Читать «Пожар Москвы» онлайн - страница 6

Иван Созонтович Лукаш

Самым смешным из царедворцев Екатерины и самым дурным был он, злосчастный Павел, сухопарый уродец, курносый, с большой головой, мрачный шут дворских вечеров, Минотавр в покоях Астреи.

Матушка всегда говорила с ним зло, сладко и пышно, он тотчас раздражал ее самим видом своим, она чуяла его немую страстную ненависть. Ее тяжелое величественное лицо, покрытое пудрой, краснело пятнами, и что-то щелкало у нее во рту, как железка, когда она говорила с ним.

А он, стареющий цесаревич, Фридрихова обезьяна в мундире прусского покроя, призрак гольштинского принца, зарезанного тесаком, он ненавидел ее бескровные порочные руки с лоснящейся тонкой кожей, ненавидел ее желтоватое, точно из маслянистого воска, лицо с ямочкой на подбородке и то, что спереди у нее не было зуба, и шум ее шагов, и жующий влажный звук за кувертом.

Тошнота томила его в кабинете, куда он был зван поутру для милостивых увещеваний: с любезной улыбкой, пышными французскими словами ему выговаривали, что он много тратит на пустые гатчинские затеи, что он разоряет ее казну. А сами были поглощены утренними уборами: пудрились из серебряной лохани, придерживая ее между колен. Он всегда молчал в матушкином кабинете. Быстрее и слаще были французские слова. Ее гродетуровый белый шлафор слегка распахивался на полном колене, она переставала следить за собой.

Холодные глаза без ресниц, глаза Медузы, смотрят на него из зеркала, – щелкнула железка во рту, зазвенело серебро пудреницы, она крикнула по-немецки, ударила ладонью по мрамору, и дрогнули золоченые фавны, что несут полукруглый подзеркальник.

Кабы не матушка, каким светом была бы вся его жизнь и какой красотой и каким величеством – его царствование. Мертвая старуха нашептала его сыновьям замысел на убийство отца. Одна она виновница злосчастья российского.

Но в сокровенности, под всей ненавистью и горечью, он таил к матери застенчивую любовь. В детстве мать казалась ему прекрасной богиней, рассеивающей вокруг себя свет. Он помнит, как гордо подымал голову, когда ему говорили, что именно он – сын сияющей снопами света Екатерины.
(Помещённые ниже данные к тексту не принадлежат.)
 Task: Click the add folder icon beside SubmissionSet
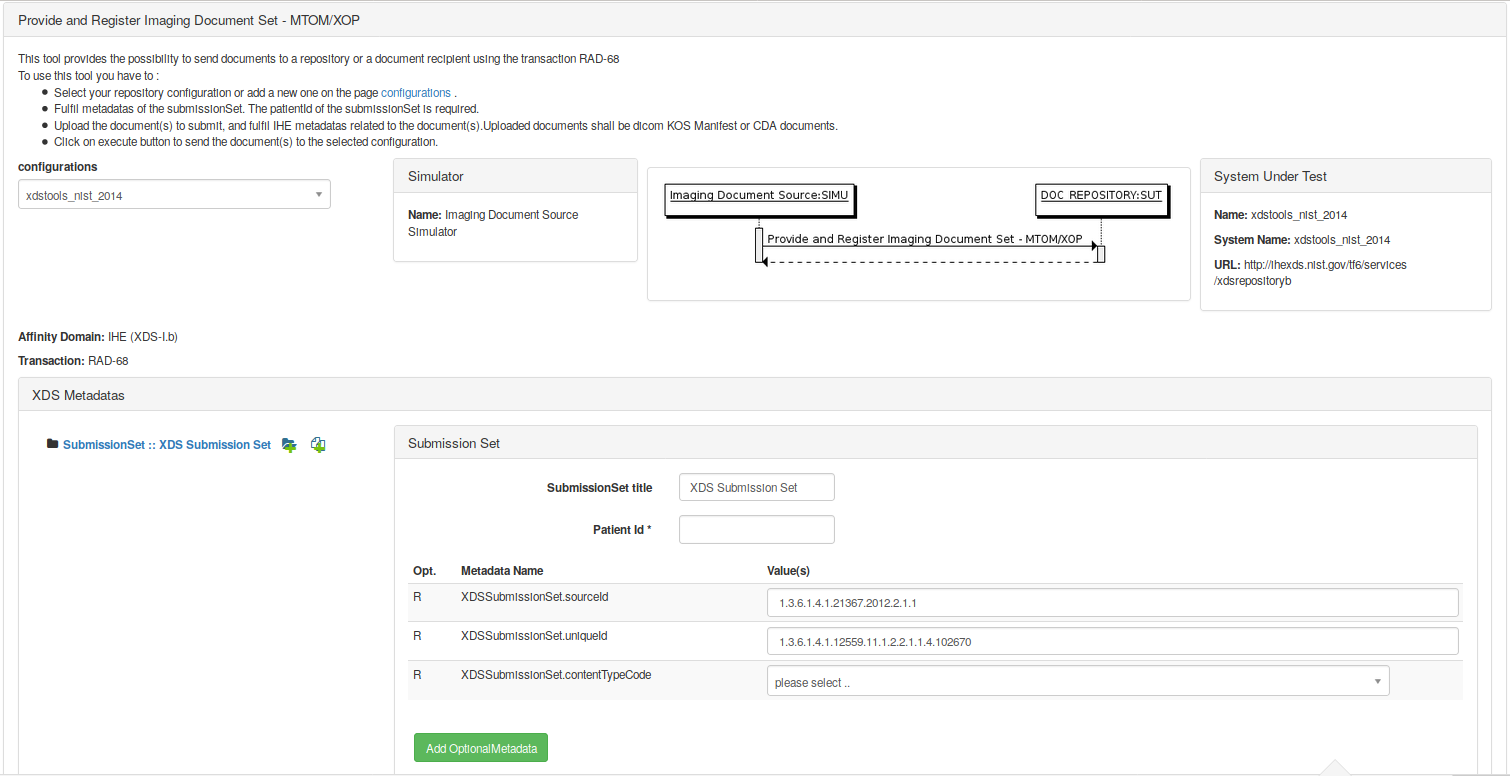[x=289, y=445]
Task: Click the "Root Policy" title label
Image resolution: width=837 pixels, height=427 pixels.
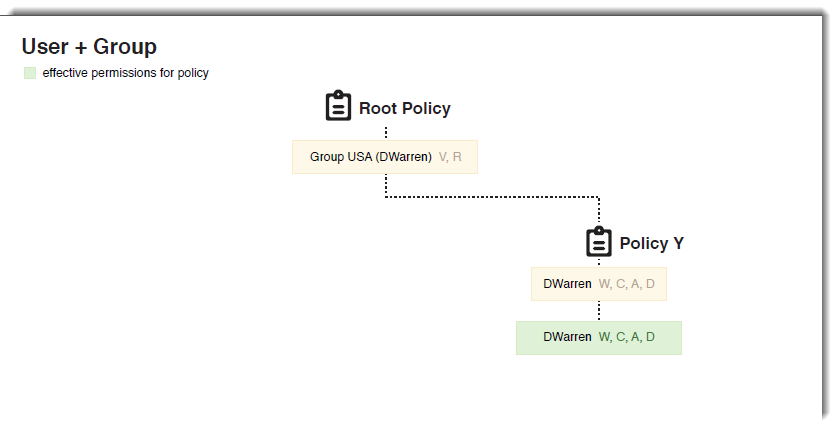Action: (405, 108)
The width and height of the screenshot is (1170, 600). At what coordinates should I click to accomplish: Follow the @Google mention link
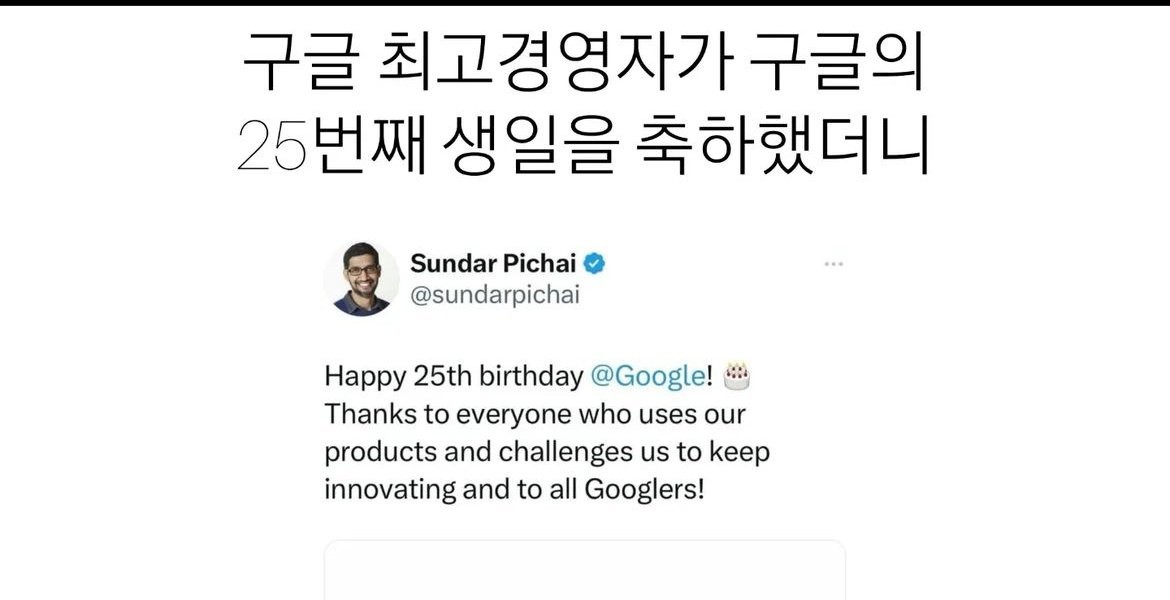pos(648,377)
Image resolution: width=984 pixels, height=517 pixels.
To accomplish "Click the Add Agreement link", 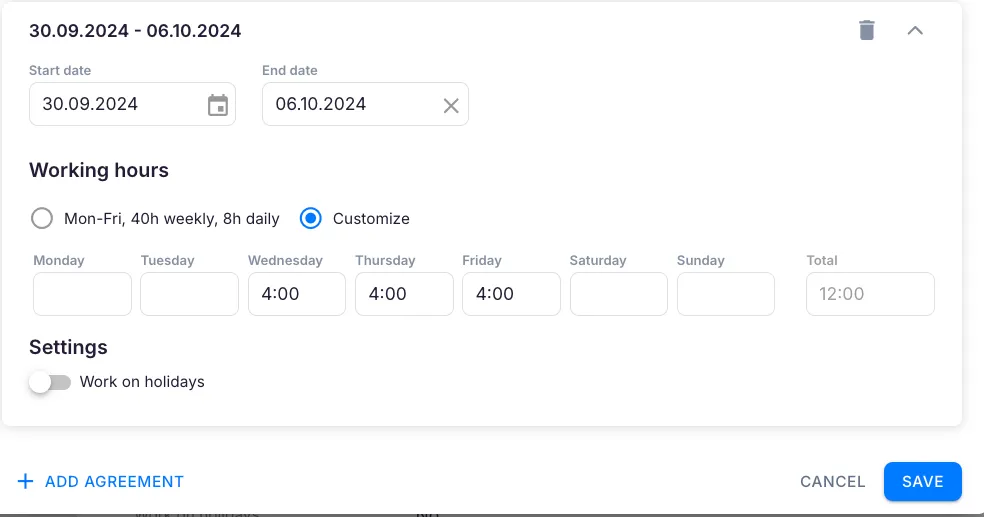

Однажды, в те поры ему было лет девять, подошел он к высокому дворцовому зеркалу и не сомневался, что в зеркале он, сын богини, сам отразится прекрасным, а увидал там тщедушного курносого мальчика с серым лицом, уродца на тощих ногах. И ему стало стыдно, что он так некрасив, и он подумал, что не может быть ее сыном, что не смеет любить ее, даже помыслить не смеет о подобной любви. Однако ночью, когда он узнавал по дыханию, что его гувернер спит, он гладил подушку подле себя и думал о матушке. До отрочества он ждал, что матушка придет к нему, и непременно ночью, когда их никто не слышит, и он расскажет ей о своих мыслях и о своей любви, но мать не приходила никогда.

Он помнит июньскую ночь в Летнем дворце, как были заслежены паркеты и как шатало по залам толпу нетрезвых гвардейских офицеров. Тогда он забился на кресла, на ворох сырых плащей, у китайской ширмы. За ширмой был слышен женский смех, сквозь темный шелк лучилась свеча. Там была маленькая, черноволосая и толстоногая Дашкова с испорченными зубами. Там была его мать, прекрасная госпожа мать. Тогда у его матери была мальчишеская поспешность в движениях и она умела свистать.